[Opening TEXT section]

Mr. Trump did this following a meeting with Mr. Putin in 2017 in Hamburg, also attended by then-Secretary of State Rex Tillerson. American officials only learned of this when an anonymous White Hiuse adviser and senior State Department official sought additional information from interpreter beyond the print out shared by Mr. Tillerson.
The constraints imposed by the president can be viewed as part of a broader pattern of behavior to shield his communications with Mr. Putin public examination and preventing high ranking members of the adminstration what was actually said. The result is there no detailed record or classified file of their interactions in 2017 and last year. Greg Miller of The Post wrote, "Such a gap would be unusual in any presidency, let alone one that Russia sought to install through what U.S. Intelligence agencies have described as an unprecedented campaign of election interference" (Ibid).
Again, the president denied this allegation in an interview with Fox News presenter Jeanine Pirro. Interestingly, he did not exactly answer her question, is the President of The United States knowingly or unknowingly working as a Russian asse? Instead, he proceeded to launch a verbal attack on The Post's owner Jeff Bezos, saying he was insulted by the suggestion.
None if this had escaped special counsel Robert Mueller, who is said to be in the final stages of his probe. Johnathan Chait wrote in New York, "The probe is not just about Russian election interference, or about Trump's obstruction of the probe--it is about the secret relationship between Trump and Russia that appears to be causing both things to happen" (nymag.com; Jan 12, 2019; date accessed Jan. 16, 2019). Think about that statement for a long minute. The President of The United States working with Russia against his own country?

[Closing TEXT section]

**PROBLEM DETAILS**. Reproduce the entire commentary above on Trump's communications with Putin word for word, without any changes.

[Opening RECORD SET section]

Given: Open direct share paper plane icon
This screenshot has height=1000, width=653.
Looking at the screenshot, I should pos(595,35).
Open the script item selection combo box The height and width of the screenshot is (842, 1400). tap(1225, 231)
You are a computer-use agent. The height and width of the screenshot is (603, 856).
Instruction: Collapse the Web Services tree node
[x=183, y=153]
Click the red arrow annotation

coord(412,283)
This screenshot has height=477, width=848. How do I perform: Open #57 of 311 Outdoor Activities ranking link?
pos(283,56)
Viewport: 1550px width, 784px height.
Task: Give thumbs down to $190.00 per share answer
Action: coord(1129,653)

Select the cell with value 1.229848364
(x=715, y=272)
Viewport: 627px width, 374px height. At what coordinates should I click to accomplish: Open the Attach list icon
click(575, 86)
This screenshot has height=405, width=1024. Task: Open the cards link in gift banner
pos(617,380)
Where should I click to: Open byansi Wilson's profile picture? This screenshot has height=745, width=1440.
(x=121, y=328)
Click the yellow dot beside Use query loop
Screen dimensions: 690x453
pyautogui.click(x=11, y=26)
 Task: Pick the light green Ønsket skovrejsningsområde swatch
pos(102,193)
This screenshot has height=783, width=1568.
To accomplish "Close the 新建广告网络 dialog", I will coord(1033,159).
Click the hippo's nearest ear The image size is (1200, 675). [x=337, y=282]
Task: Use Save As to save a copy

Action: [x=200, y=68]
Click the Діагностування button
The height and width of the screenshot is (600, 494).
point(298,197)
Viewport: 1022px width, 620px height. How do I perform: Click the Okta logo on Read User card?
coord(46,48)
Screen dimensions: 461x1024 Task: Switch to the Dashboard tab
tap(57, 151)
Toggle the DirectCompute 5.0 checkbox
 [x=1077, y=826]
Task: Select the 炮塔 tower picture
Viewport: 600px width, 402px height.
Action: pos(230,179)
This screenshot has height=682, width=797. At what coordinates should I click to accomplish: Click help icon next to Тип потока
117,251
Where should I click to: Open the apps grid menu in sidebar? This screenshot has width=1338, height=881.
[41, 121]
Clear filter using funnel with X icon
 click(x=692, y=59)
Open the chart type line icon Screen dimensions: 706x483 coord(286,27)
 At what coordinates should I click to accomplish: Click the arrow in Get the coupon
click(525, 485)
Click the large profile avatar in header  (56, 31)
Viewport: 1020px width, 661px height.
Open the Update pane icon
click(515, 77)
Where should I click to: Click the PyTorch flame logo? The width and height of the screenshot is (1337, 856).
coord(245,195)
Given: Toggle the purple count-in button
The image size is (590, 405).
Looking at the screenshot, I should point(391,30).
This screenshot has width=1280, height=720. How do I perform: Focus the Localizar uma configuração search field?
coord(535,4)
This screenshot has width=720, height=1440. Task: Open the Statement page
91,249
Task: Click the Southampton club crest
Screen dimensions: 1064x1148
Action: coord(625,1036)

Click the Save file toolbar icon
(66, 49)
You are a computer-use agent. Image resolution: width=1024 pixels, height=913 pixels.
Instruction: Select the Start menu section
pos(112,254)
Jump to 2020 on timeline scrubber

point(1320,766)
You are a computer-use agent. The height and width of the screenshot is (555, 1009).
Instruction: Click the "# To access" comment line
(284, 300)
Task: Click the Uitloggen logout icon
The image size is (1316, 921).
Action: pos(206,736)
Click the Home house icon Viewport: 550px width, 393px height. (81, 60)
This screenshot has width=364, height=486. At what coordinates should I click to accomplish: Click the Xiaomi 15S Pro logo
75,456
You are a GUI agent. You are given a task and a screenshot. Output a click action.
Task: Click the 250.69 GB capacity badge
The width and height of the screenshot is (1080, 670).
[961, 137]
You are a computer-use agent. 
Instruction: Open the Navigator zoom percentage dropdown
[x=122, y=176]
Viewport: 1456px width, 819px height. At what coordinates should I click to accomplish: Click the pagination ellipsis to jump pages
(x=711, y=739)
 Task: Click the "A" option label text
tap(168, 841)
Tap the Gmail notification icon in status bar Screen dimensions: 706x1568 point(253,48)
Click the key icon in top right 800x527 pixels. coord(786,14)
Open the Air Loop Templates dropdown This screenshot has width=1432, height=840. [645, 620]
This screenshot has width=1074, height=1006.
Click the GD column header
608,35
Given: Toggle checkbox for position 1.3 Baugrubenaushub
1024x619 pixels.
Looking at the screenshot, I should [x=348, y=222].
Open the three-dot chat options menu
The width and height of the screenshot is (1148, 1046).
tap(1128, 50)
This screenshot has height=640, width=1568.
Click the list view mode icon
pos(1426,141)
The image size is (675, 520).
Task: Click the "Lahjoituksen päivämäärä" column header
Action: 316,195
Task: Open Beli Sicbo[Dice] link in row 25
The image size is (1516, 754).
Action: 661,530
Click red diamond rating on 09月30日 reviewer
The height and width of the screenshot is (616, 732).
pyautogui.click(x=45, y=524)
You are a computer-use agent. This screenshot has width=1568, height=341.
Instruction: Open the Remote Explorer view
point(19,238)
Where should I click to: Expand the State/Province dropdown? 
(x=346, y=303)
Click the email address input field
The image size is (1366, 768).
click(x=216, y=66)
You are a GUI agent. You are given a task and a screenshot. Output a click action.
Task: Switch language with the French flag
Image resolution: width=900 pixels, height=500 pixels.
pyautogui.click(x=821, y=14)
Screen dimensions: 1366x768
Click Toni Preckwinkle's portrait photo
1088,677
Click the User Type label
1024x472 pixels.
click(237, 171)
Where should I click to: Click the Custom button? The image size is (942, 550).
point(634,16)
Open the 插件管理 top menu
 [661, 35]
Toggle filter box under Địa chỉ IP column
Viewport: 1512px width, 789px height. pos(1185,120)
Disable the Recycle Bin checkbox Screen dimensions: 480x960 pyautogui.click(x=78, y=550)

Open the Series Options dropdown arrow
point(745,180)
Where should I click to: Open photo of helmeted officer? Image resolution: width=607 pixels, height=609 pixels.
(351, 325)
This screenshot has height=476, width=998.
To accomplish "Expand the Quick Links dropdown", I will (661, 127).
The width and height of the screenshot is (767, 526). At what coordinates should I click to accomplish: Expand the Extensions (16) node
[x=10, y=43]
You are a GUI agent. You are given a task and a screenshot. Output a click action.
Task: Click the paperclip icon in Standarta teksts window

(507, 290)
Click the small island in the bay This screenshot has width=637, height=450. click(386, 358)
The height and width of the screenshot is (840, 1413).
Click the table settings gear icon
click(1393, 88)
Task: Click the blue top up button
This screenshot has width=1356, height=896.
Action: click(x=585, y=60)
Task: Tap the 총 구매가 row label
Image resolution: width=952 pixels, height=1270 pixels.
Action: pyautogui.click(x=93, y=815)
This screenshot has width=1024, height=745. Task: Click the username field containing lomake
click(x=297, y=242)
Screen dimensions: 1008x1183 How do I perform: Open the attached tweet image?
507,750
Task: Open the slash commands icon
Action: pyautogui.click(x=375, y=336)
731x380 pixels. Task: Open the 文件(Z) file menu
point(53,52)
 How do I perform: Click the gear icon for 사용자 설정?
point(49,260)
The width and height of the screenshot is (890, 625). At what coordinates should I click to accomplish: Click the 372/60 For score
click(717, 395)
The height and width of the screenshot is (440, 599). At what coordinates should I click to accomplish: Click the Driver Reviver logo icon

[Closing RECORD SET section]

**EXERCISE RESPONSE**.
Mr. Trump did this following a meeting with Mr. Putin in 2017 in Hamburg, also attended by then-Secretary of State Rex Tillerson. American officials only learned of this when an anonymous White Hiuse adviser and senior State Department official sought additional information from interpreter beyond the print out shared by Mr. Tillerson.
The constraints imposed by the president can be viewed as part of a broader pattern of behavior to shield his communications with Mr. Putin public examination and preventing high ranking members of the adminstration what was actually said. The result is there no detailed record or classified file of their interactions in 2017 and last year. Greg Miller of The Post wrote, "Such a gap would be unusual in any presidency, let alone one that Russia sought to install through what U.S. Intelligence agencies have described as an unprecedented campaign of election interference" (Ibid).
Again, the president denied this allegation in an interview with Fox News presenter Jeanine Pirro. Interestingly, he did not exactly answer her question, is the President of The United States knowingly or unknowingly working as a Russian asse? Instead, he proceeded to launch a verbal attack on The Post's owner Jeff Bezos, saying he was insulted by the suggestion.
None if this had escaped special counsel Robert Mueller, who is said to be in the final stages of his probe. Johnathan Chait wrote in New York, "The probe is not just about Russian election interference, or about Trump's obstruction of the probe--it is about the secret relationship between Trump and Russia that appears to be causing both things to happen" (nymag.com; Jan 12, 2019; date accessed Jan. 16, 2019). Think about that statement for a long minute. The President of The United States working with Russia against his own country?